Inmiddels waren we de auto voorbijgelopen en had mijn loopmaatje nog geen aanstalten gemaakt zich bij zijn vrienden te voegen. Ik besloot door te lopen tot aan Battenoord en vandaar terug naar huis te gaan. Het was aangenaam hardloopweer: droog, zonnig maar met een fris briesje.
‘I will go on for about two kilometers here along the dyke and then I go home.’ Mijn metgezel knikte.
‘You don’t mind if I run along? My friends can wait for me there then.’

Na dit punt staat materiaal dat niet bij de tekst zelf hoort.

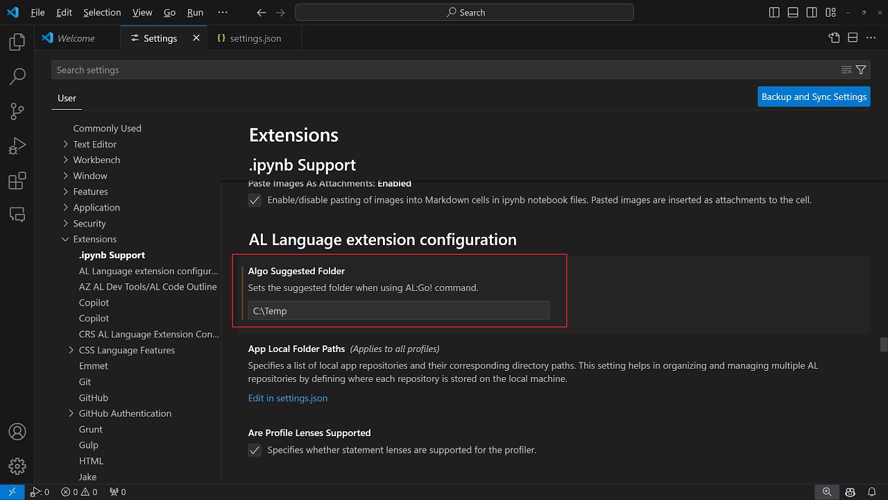Switch to the settings.json tab
This screenshot has width=888, height=500.
(x=249, y=38)
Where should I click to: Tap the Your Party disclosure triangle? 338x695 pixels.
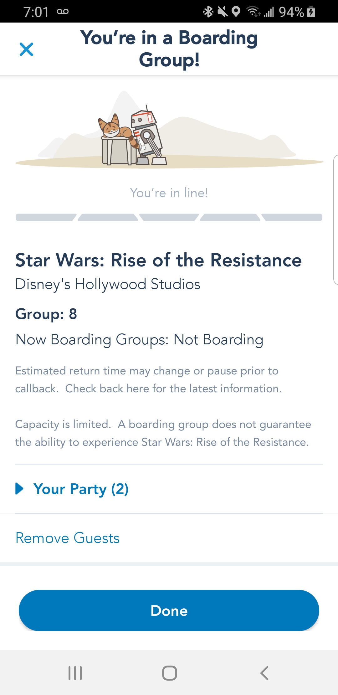19,489
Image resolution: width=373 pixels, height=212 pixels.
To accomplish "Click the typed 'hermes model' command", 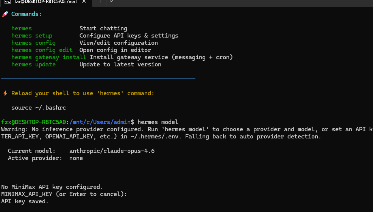I will 158,122.
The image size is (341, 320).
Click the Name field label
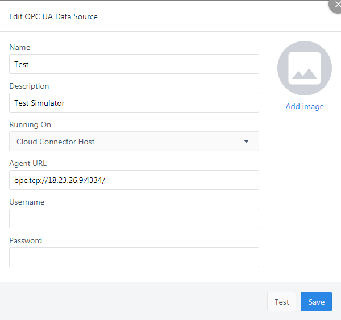tap(20, 48)
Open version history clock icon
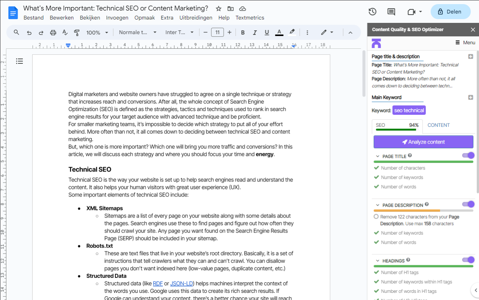 (372, 12)
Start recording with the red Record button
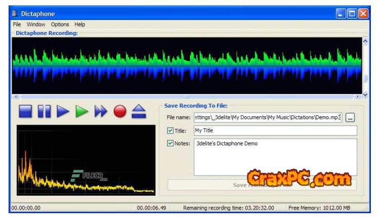Viewport: 379px width, 219px height. coord(120,111)

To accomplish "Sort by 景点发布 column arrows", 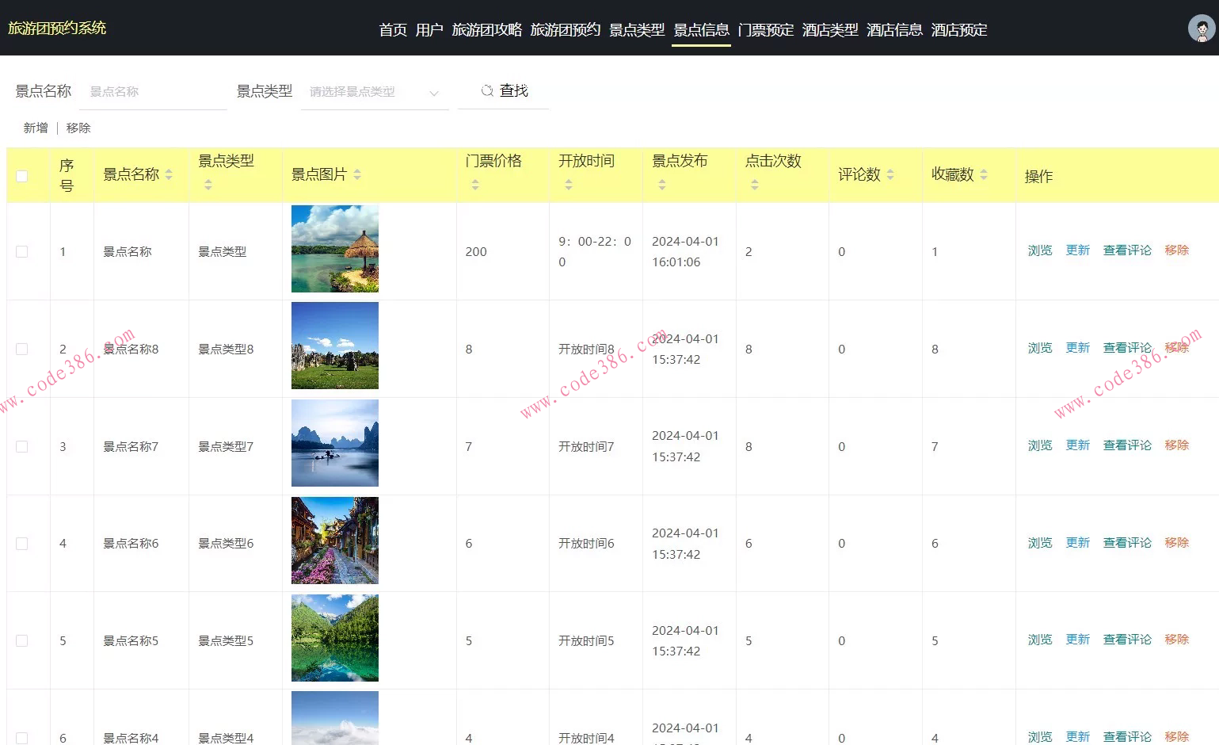I will point(662,185).
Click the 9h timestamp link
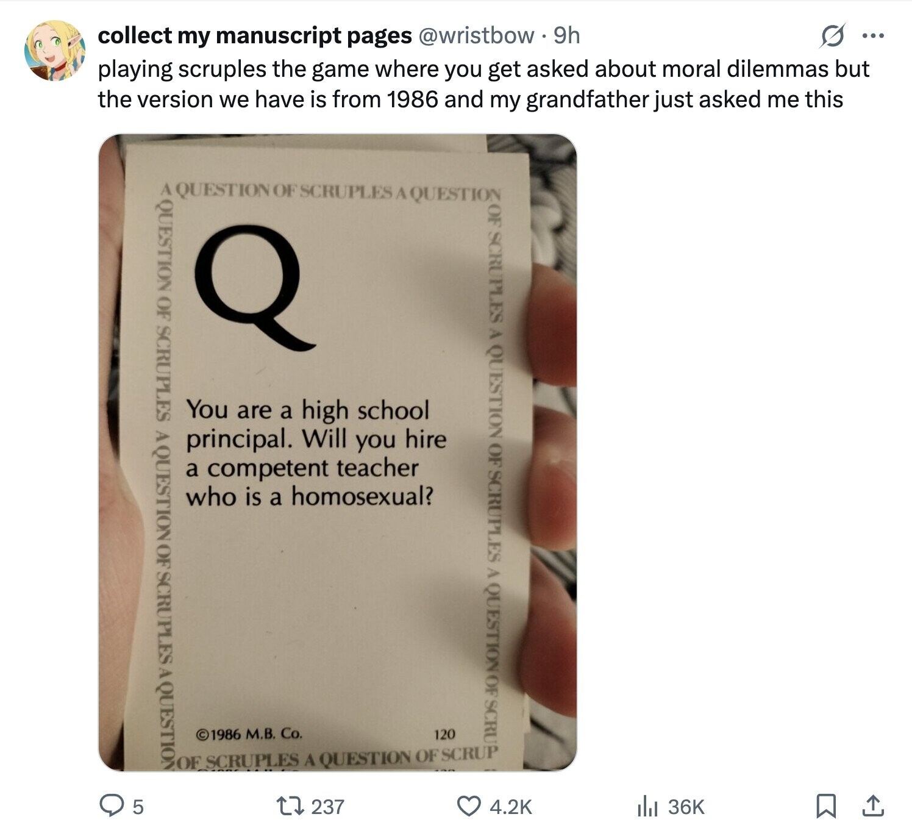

‘No problem!’ Ik vond het zo gezelliger dan alleen met Max die toch niets terugzei. We praatten over van alles en nog wat, vakanties, honden, ons favoriete boek en de meest recente film die we gezien hadden. De dijk vloog onder onze voeten langs. Voor we helemaal uitgepraat waren stonden we ineens bij het trapje naar de weg waar de auto al voor mijn gesprekspartner klaar stond. Een van de mannen zat achter het stuur te wachten, de ander hield het portier open. Allebei droegen ze een zonnebril en een zwart pak. Nog een hoed erbij en ze konden zo voor de Blues Brothers doorgaan.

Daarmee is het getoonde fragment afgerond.